To make $R = 0$ we need $R_{12} = -R_{23} e^{2 i k_2 d}$ . Since $R_{12}$ is a positive real number, the only way this can work is if $e^{2 i k_2 d} = -1$ and $R_{12} = R_{23}$ . (Consider that $e^{2 i k_2 d}$ lies on the complex unit circle. So to be real it has to be 1 or -1, and 1 would leave us with a negative number.) Thus $2 k_2 d = \pi$ , or

$d = \frac{\pi}{2 k_2} = \frac{\lambda}{4}$

since $k_2 = 2 \pi / \lambda$ . And $R_{12} = R_{23}$ implies

$\begin{align*} \frac{n_1 - n_2}{n_1 + n_2} &= \frac{n_2 - n_3}{n_2 + n_3} \\ (n_1 - n_2) (n_2 + n_3) &= (n_1 + n_2) (n_2 - n_3) \\ n_1 n_2 + n_1 n_3 - n_2^2 - n_2 n_3 &= n_1 n_2 - n_1 n_3 + n_2^2 - n_2 n_3 \\ n_2^2 &= n_1 n_3 \\ n_2 &= \sqrt{n_1 n_3} \\ \end{align*}$

(9.4)

Consider a ray starting with a height $r_0$ and some slope, a distance $d_1$ away from a thin lens with focal length $f$ . Use ray matrices to find the image plane where all rays starting at this point rejoin, and discuss the magnification of the height $r_0$ .

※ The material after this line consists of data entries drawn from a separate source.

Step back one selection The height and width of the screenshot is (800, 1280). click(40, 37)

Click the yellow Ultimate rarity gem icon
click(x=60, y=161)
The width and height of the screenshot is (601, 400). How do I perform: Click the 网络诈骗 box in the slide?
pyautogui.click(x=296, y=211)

$\begin{align*} M &= \begin{bmatrix} 1 & d_2 \\ 0 & 1 \end{bmatrix} \begin{bmatrix} 1 & 0 \\ -1/f & 1 \end{bmatrix} \begin{bmatrix} 1 & d_1 \\ 0 & 1 \end{bmatrix} \\ &= \begin{bmatrix} 1 & d_2 \\ 0 & 1 \end{bmatrix} \begin{bmatrix} 1 & d_1 \\ -1/f & -d_1/f + 1 \end{bmatrix} \\ &= \begin{bmatrix} 1 - d_2/f & d_1 + d_2 - d_1 d_2/f \\ -1/f & 1 - d_1/f \end{bmatrix} \end{align*}$

$M \begin{bmatrix} r_0 \\ s_0 \end{bmatrix} = \begin{bmatrix} r_0 (1 - d_2/f) + s_0 (d_1 + d_2 - d_1 d_2/f) \\ -r_0/f + s_0 (1 - d_1/f) \end{bmatrix}$

The position (i.e. 0th element) doesn’t depend on $s_0$ if

$d_1 + d_2 - \frac{d_1 d_2}{f} = 0$

i.e.

$\frac{1}{d_1} + \frac{1}{d_2} = \frac{1}{f}$

Note that this doesn’t depend on $r_0$ , so there really is a focal plane.

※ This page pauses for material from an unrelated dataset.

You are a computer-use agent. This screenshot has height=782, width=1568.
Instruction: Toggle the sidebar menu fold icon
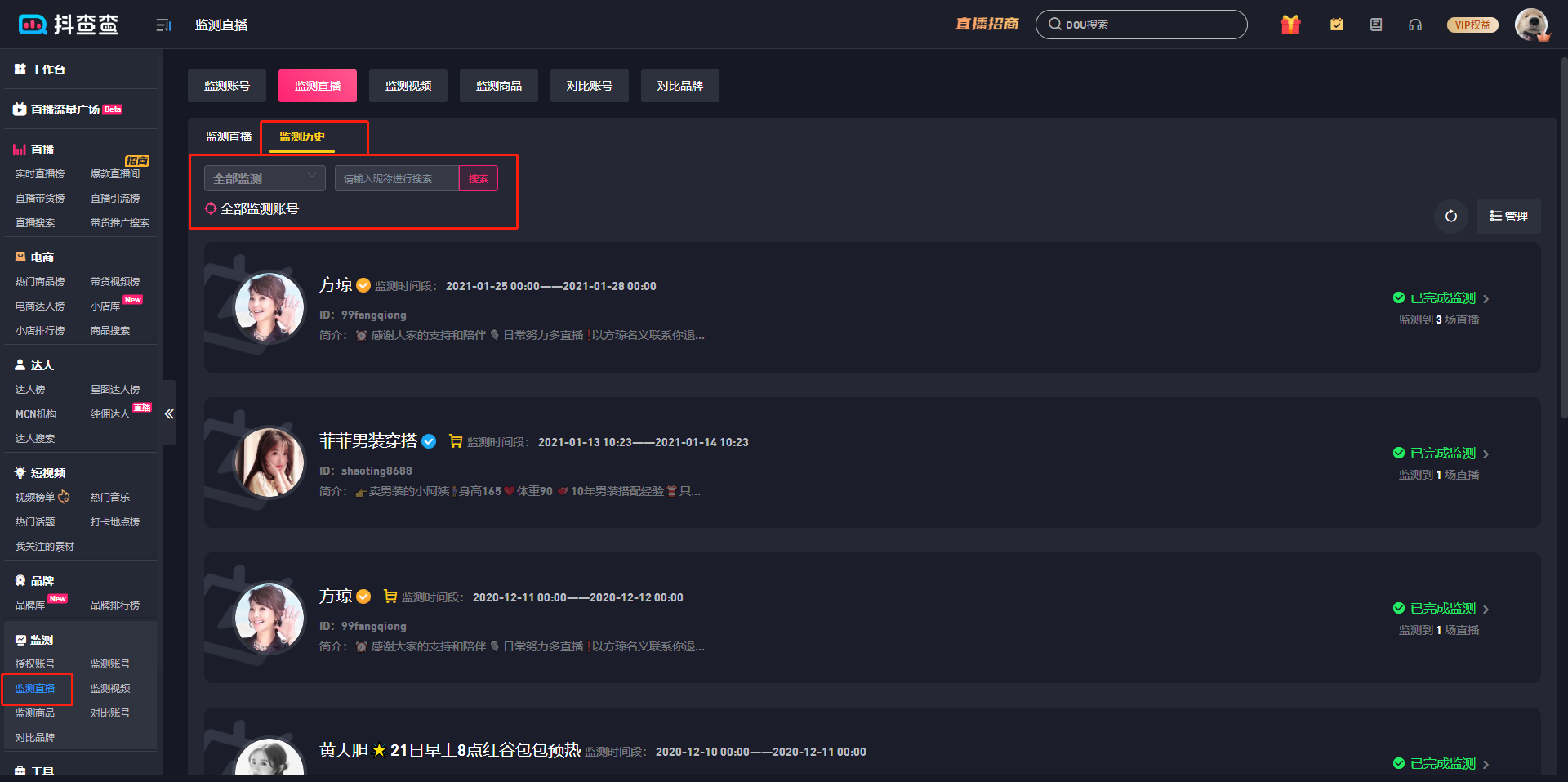coord(163,25)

At the $d_2$ satisfying the relation above, each light ray’s position is $r_0 (1 - d_2/f)$ . So the whole plane is stretched by a factor of $1 - d_2 / f$ .

(9.5)

Common CD players use an AlGaAs laser with a 790 nm wavelength.

(a)

The pits that are read on a CD have a diameter of roughly $1 \si{\mu m}$ and the optics are diffraction-limited; what is the beam divergence angle?

(b)

Assuming the same geometry, what wavelength laser would be needed to read $0.1 \si{\mu m}$ pits?

(c)

How large must a telescope mirror be if it is to be able to read a car’s license plate in visible light ( $\lambda \approx 600 \si{nm}$ ) from a Low Earth Orbit (LEO) of 200 km?